賃貸物件の部屋探しで失敗しないためにはどうすればいいのか。後悔を減らす画期的なサービスを始めた不動産情報サイト事業者を、ライターの薗部雄一さんが取材した――。
内見だけでは見抜けない「隣人ガチャ」
新しい賃貸物件に引越しをしたものの「思っていたのと違う」と困った経験はないだろうか。契約前に内見をするのが一般的だが、短い時間で住み心地を完全に知ることは難しい。そのため、暮らし始めてから思わぬギャップに気づくことも少なくない。しかも多くの賃貸契約には短期解約の違約金が設けられており、不満を抱えながらも住み続ける人は多い。
最近では、隣人の当たり外れをカプセルトイに例えた「隣人ガチャ」なる言葉まで登場している。生活音や騒音であれば、管理会社に掛け合う方法もあるが、直接注意すると無用なトラブルを生みかねない。良好な関係を築ける隣人であるかどうかは穏やかな生活を送るにあたり不可欠な要素の一つだ。
隣人の騒音に悩む女性を救った「お守り」
愛知県在住の会社員・松葉さん(20代女性)は、暮らしていた物件で隣室の話し声に悩まされ、入居して間もなく解約、違約金を支払った苦い経験がある。
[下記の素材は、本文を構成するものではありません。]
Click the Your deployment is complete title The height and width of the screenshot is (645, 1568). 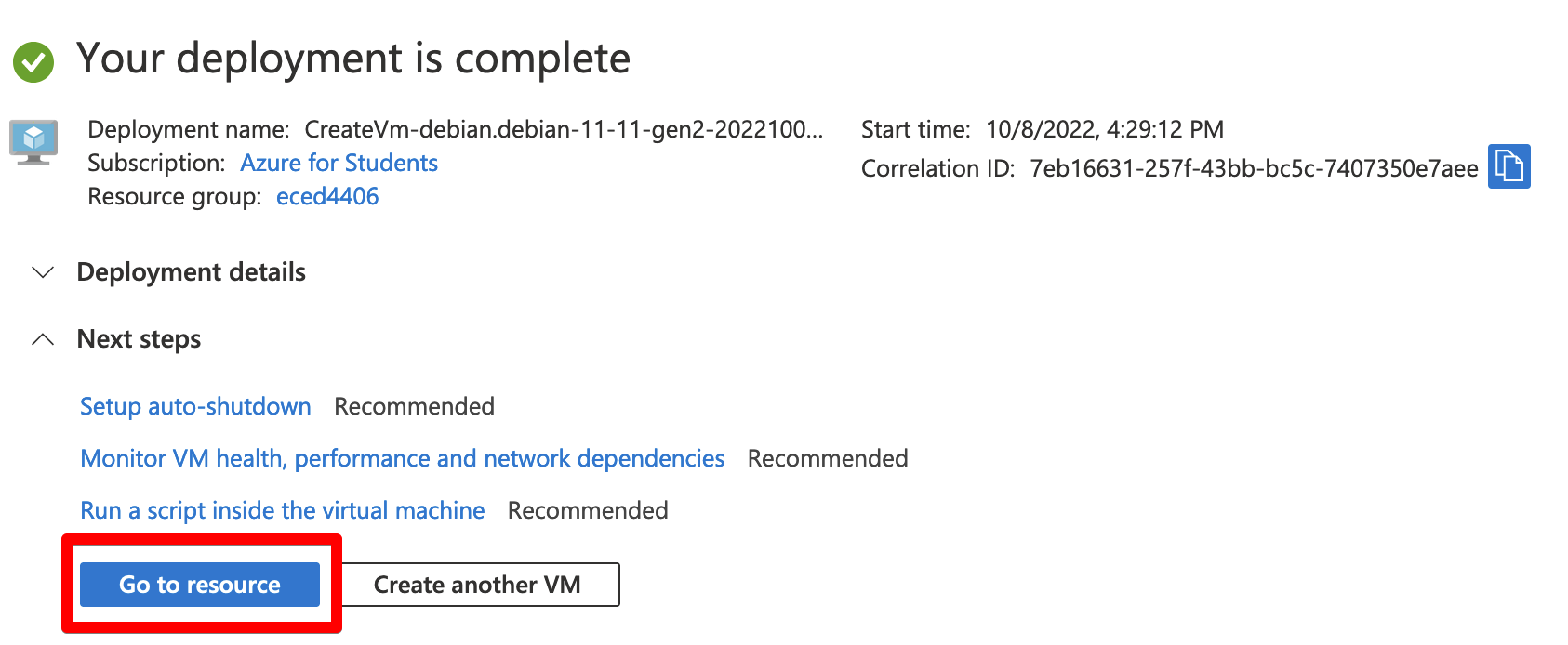(353, 59)
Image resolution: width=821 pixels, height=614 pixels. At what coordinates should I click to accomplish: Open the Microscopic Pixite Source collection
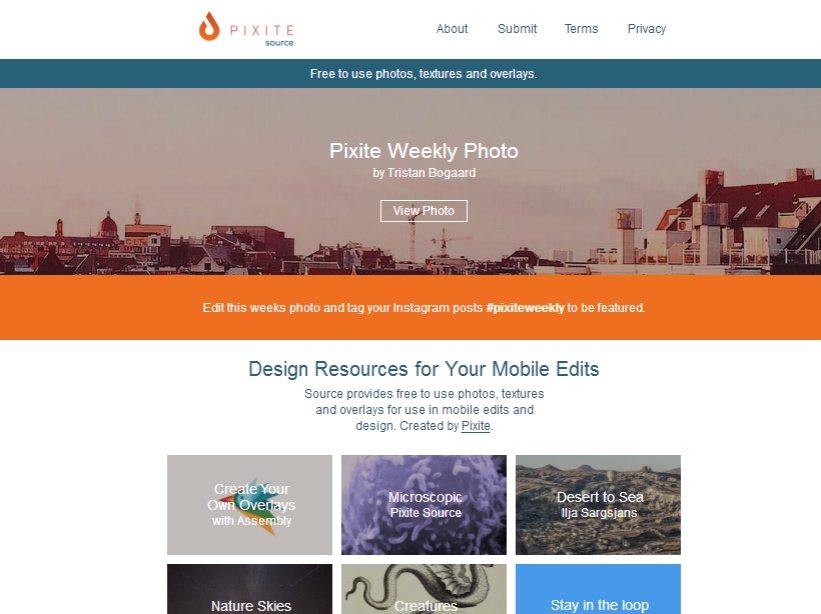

学生の多いエリアだったため、夕方から夜にかけて友人を招いた飲み会などの声が響き渡り、リモートワークで在宅時間の長い松葉さんには大きな負担となった。ノイズキャンセリングイヤホンで対処を試みたものの、期待する効果は得られなかった。
次の転居先選びでは角部屋を第一候補とし、間取りもリビング同士が隣接し生活音が伝わりやすい物件は避けるなど、細かくチェックした。とはいえ、本当に暮らしやすいかどうかは住んでみないとわからない。「また騒音で悩むのではないか」という不安は拭えなかった。
松葉さんの悪い予感は的中した。できる手立ては尽くしたものの、再び隣室の騒音に悩まされることになった。ひどい時には午前4時ごろまで音が漏れ伝わり、睡眠にも支障をきたすようになった。